The current Sling Specific protocol is:
{code}
POST /content/dam/folder HTTP/1.1
Authorization: Basic YWRtaW46YWRtaW4=
Transfer-Encoding: chunked
Content-Type: multipart/form-data; boundary=CbZDcL_DxJIVQqSG1WkYaIoLWqT3FGYCVe
Connection: Keep-Alive
User-Agent: Apache-HttpClient/4.1 (java 1.5)
Host: localhost:4502
--CbZDcL_DxJIVQqSG1WkYaIoLWqT3FGYCVe
Content-Disposition: form-data; name="catalog.pdf@Length"
Content-Type: text/plain; charset=UTF-8
Content-Transfer-Encoding: 8bit
1000
--CbZDcL_DxJIVQqSG1WkYaIoLWqT3FGYCVe
Content-Disposition: form-data; name="catalog.pdf@Offset"
Content-Type: text/plain; charset=UTF-8
Content-Transfer-Encoding: 8bit
400
--CbZDcL_DxJIVQqSG1WkYaIoLWqT3FGYCVe
Content-Disposition: form-data; name="catalog.pdf"; filename="catalog.pdf"
Content-Type: application/pdf
Content-Transfer-Encoding: binary
$binary-data
--CbZDcL_DxJIVQqSG1WkYaIoLWqT3FGYCVe--
{code}
Following RFC 2616 14.16 results in 1 Part defining the upload with no reliance
on order.
{code}
POST /content/dam/folder HTTP/1.1
Authorization: Basic YWRtaW46YWRtaW4=
Transfer-Encoding: chunked
Content-Type: multipart/form-data; boundary=CbZDcL_DxJIVQqSG1WkYaIoLWqT3FGYCVe
Connection: Keep-Alive
User-Agent: Apache-HttpClient/4.1 (java 1.5)
Host: localhost:4502
--CbZDcL_DxJIVQqSG1WkYaIoLWqT3FGYCVe
Content-Disposition: form-data; name="catalog.pdf"; filename="catalog.pdf"
Content-Type: application/pdf
Content-Range: 400-799/1000
Content-Transfer-Encoding: binary
$binary-data
--CbZDcL_DxJIVQqSG1WkYaIoLWqT3FGYCVe--
{code}
A Content-Length header could also be added to the Part indicating the length
of the Part although this is not absolutely necessary. Content-Range can follow
any valid specification of range and length supported by the RFC.
This appears to be the approach adopted by the Google Drive API (and other
APIs), although it uses http status codes and the Range header to indicate what
was received rather than an html body.
> Support existing Chunked upload functionality in streaming mode.

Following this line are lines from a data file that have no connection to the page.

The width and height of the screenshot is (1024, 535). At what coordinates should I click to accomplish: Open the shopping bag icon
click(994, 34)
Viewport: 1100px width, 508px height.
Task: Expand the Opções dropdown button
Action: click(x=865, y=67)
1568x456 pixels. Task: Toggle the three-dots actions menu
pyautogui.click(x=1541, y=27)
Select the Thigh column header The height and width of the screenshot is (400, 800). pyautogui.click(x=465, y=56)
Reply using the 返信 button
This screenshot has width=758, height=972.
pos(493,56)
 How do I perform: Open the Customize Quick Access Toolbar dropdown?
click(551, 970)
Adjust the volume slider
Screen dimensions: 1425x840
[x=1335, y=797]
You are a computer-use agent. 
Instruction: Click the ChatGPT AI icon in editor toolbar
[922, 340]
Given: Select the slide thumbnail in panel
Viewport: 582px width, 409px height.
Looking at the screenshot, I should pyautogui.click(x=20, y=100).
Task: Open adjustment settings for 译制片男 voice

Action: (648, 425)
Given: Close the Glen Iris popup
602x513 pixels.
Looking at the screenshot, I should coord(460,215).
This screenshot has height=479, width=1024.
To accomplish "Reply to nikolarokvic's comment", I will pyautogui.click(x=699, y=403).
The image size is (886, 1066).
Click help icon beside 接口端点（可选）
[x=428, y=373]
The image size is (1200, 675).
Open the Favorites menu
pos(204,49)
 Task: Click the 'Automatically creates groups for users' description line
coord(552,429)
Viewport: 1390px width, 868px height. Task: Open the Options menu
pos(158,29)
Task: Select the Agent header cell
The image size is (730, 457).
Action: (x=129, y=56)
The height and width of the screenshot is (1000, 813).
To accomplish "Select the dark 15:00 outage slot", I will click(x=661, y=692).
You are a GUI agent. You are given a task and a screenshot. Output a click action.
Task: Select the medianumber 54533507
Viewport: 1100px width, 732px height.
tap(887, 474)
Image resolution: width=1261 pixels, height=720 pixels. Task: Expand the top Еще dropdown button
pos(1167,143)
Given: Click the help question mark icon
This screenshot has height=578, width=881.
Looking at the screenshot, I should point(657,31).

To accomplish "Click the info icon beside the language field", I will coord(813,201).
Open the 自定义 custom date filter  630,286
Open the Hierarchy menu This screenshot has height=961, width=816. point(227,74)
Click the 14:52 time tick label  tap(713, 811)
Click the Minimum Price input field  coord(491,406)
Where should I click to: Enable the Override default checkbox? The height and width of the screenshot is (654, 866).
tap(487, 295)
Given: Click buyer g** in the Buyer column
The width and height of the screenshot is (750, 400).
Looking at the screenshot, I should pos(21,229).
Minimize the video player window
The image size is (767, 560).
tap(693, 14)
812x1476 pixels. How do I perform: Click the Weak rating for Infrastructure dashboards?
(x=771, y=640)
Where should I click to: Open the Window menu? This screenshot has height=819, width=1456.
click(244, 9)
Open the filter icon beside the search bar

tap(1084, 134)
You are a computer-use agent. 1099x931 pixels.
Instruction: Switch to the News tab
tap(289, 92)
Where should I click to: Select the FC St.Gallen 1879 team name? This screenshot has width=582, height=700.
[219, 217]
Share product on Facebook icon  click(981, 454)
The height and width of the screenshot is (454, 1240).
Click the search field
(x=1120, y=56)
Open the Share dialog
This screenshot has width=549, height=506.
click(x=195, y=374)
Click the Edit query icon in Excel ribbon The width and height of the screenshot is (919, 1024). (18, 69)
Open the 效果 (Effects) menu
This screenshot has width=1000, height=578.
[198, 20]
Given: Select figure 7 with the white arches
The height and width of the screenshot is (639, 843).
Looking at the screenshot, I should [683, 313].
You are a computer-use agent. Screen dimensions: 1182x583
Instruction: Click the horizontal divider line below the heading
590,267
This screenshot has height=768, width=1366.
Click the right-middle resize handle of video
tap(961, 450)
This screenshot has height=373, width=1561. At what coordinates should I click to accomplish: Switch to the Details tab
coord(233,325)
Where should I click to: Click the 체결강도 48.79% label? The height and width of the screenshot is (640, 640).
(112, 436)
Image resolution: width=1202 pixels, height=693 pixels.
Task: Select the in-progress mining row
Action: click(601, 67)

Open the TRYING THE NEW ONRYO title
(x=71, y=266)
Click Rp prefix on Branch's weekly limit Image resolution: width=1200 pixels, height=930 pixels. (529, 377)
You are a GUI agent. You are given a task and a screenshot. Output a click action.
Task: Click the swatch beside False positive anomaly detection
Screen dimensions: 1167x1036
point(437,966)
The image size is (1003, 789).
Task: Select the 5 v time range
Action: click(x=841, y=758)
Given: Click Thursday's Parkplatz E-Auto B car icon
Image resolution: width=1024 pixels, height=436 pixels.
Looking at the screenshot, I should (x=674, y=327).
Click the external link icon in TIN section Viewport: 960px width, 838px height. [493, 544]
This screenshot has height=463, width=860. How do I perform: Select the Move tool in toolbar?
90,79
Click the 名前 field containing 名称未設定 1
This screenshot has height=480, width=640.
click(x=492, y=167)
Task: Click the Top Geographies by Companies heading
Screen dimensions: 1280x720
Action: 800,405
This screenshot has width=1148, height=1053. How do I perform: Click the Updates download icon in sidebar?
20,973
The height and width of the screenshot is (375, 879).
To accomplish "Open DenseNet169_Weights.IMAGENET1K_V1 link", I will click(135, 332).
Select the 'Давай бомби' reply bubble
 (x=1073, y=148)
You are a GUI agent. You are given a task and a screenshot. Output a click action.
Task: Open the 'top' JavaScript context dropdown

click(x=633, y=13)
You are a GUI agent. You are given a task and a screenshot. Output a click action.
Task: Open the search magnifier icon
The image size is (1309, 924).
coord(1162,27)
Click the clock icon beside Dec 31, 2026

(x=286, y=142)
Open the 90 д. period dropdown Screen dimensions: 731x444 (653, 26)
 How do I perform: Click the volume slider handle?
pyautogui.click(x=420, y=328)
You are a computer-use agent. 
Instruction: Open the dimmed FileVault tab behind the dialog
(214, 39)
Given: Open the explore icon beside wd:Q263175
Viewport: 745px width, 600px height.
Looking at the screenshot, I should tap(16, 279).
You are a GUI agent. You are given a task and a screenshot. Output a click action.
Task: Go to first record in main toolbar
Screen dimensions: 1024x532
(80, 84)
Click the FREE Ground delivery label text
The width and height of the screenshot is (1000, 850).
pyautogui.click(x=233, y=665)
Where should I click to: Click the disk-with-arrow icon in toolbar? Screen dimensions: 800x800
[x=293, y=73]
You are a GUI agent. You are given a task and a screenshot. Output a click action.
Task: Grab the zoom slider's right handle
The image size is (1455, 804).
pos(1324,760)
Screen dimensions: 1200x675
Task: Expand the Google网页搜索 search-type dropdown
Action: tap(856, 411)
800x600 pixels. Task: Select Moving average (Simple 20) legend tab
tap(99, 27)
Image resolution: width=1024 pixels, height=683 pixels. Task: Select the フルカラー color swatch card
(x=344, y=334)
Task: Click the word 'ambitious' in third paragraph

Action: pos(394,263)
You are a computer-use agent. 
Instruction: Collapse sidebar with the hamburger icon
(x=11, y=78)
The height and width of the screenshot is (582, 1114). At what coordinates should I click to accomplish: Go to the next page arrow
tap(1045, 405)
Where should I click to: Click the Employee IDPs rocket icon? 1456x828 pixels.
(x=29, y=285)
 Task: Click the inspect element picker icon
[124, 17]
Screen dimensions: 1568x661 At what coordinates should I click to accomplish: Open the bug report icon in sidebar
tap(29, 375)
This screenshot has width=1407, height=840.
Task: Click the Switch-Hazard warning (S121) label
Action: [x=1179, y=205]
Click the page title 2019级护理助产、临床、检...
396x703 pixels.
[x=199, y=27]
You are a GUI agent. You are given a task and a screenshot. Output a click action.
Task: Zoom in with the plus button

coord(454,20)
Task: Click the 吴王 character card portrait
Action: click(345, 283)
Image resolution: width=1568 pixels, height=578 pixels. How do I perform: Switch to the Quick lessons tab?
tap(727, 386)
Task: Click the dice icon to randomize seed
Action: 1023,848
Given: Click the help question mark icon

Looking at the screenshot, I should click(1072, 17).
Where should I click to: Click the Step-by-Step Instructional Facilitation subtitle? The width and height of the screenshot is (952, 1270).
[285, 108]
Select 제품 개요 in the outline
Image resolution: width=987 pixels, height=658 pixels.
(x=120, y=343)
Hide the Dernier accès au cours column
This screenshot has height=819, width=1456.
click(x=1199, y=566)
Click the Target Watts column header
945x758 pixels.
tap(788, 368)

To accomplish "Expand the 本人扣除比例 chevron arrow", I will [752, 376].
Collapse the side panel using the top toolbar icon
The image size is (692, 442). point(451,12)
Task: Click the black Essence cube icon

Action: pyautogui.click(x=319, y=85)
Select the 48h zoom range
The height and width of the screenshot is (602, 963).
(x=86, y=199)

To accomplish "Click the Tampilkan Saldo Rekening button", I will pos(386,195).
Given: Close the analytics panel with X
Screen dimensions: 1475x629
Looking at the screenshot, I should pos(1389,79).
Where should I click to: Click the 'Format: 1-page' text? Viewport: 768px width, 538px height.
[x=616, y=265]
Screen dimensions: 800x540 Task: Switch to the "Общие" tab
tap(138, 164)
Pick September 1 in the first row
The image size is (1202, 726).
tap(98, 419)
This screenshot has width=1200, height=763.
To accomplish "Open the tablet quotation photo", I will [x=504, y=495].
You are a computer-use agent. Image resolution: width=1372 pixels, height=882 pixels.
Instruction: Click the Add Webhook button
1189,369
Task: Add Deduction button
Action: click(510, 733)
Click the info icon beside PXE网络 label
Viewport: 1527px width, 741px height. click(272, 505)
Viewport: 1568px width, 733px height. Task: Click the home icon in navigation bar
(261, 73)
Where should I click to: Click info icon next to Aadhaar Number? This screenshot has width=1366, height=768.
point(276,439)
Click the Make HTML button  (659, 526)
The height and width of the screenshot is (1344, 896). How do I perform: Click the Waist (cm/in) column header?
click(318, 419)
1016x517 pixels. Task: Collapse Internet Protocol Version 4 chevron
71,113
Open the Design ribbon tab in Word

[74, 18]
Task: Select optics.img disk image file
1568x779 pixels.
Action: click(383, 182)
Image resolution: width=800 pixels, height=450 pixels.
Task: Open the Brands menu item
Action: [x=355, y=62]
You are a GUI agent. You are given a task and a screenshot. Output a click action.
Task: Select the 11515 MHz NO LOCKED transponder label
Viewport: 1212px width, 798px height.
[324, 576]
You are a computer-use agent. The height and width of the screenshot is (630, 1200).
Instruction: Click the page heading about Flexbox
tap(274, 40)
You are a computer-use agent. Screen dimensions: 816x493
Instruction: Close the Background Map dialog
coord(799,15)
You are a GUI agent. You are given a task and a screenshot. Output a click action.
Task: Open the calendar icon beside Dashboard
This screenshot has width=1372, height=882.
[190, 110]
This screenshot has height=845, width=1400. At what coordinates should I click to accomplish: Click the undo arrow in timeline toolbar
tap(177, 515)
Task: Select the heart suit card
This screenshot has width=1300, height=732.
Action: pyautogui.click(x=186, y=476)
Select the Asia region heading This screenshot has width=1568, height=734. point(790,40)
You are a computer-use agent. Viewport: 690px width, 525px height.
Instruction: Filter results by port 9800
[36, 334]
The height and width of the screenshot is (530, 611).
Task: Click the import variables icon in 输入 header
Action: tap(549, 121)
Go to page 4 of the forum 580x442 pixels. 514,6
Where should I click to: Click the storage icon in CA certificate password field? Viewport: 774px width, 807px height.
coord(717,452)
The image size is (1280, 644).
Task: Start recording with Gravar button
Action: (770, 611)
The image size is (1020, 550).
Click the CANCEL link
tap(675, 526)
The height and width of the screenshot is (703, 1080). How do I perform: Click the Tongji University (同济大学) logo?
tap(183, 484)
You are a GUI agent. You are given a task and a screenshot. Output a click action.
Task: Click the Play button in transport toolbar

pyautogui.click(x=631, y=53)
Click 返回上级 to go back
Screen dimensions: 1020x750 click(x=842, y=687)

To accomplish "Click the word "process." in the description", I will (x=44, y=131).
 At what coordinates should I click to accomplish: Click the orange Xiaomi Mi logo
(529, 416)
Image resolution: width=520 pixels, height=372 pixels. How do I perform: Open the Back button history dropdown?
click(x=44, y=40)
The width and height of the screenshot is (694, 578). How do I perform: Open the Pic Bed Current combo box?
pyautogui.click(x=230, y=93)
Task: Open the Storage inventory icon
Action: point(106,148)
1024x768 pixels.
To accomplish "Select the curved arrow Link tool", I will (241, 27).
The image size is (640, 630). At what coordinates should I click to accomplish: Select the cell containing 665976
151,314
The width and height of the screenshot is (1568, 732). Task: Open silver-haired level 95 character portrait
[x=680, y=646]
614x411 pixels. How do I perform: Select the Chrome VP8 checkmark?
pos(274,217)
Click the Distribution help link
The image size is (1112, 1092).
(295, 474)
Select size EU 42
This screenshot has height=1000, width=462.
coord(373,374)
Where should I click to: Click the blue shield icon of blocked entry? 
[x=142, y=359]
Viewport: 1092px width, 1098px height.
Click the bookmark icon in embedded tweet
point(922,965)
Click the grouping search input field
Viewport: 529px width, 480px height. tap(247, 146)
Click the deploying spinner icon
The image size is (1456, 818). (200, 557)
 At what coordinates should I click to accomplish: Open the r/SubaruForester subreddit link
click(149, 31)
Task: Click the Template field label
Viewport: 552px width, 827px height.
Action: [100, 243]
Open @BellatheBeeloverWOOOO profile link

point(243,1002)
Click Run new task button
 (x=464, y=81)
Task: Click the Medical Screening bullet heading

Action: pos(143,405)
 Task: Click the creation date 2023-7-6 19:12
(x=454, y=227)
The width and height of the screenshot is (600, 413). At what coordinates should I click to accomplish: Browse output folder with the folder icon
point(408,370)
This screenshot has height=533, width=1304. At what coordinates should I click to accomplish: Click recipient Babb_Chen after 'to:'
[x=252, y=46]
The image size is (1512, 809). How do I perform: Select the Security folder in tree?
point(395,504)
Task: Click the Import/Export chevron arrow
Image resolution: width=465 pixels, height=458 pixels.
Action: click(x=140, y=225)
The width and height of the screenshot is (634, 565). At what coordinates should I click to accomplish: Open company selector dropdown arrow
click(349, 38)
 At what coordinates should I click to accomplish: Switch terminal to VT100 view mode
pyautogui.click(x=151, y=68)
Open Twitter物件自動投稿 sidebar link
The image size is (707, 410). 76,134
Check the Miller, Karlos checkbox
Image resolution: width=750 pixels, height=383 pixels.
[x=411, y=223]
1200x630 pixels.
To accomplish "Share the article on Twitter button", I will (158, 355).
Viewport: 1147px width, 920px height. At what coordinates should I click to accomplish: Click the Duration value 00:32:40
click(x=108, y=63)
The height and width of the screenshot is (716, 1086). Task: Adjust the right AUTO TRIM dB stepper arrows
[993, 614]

> ----------------------------------------------------------------
>
> Key: SLING-6027
> URL: https://issues.apache.org/jira/browse/SLING-6027
> Project: Sling
> Issue Type: Bug
> Components: Servlets
> Affects Versions: Servlets Post 2.3.12
> Reporter: Ian Boston
>
> The non streaming uploads support a partial upload protocol implemented in
> request parameters that is known in Sling terms as "Chunked" upload and
> documented at
> https://cwiki.apache.org/confluence/display/SLING/Chunked+File+Upload+Support
> (not to be confused with Chunked Transfer encoding or the use of Http Range
> headers).
> Sling Chunked uploading sends a sequence of POSTs containing multiple parts
> of a file upload. When all the parts are uploaded a final request is sent
> that causes all the parts to be merged into a single file in the JCR. From a
> streaming point of view, each part can be streamed with the streaming
> implementation supported by SLING-5948. Some additional code will be required
> to set the file name appropriately and the struture.
> However, when the upload is completed, Sling must merge all the parts. To
> maintain the streaming nature of the upload, this must be achieved without
> incurring any local IO, otherwise the benefits of a streamed upload are lost.
> I am not certain how to achieve the merge given the limitations of the JCR
> API other than by transferring all the body parts via the local JVM. That
> won't incur local Disk IO but will multiply the overall IO requirement by 3x.
> If JCR/Oak had the functionality to concatenate Binaries it could do this
> more efficiently depending on the DS implementation. If JCR/Oak exposed an
> Seekable OutputStream the Application could avoid needing to save uploads to
> the JCR as individual files. If JCR/Oak allowed an update to a binary to
> start at a known location, again this could be avoided.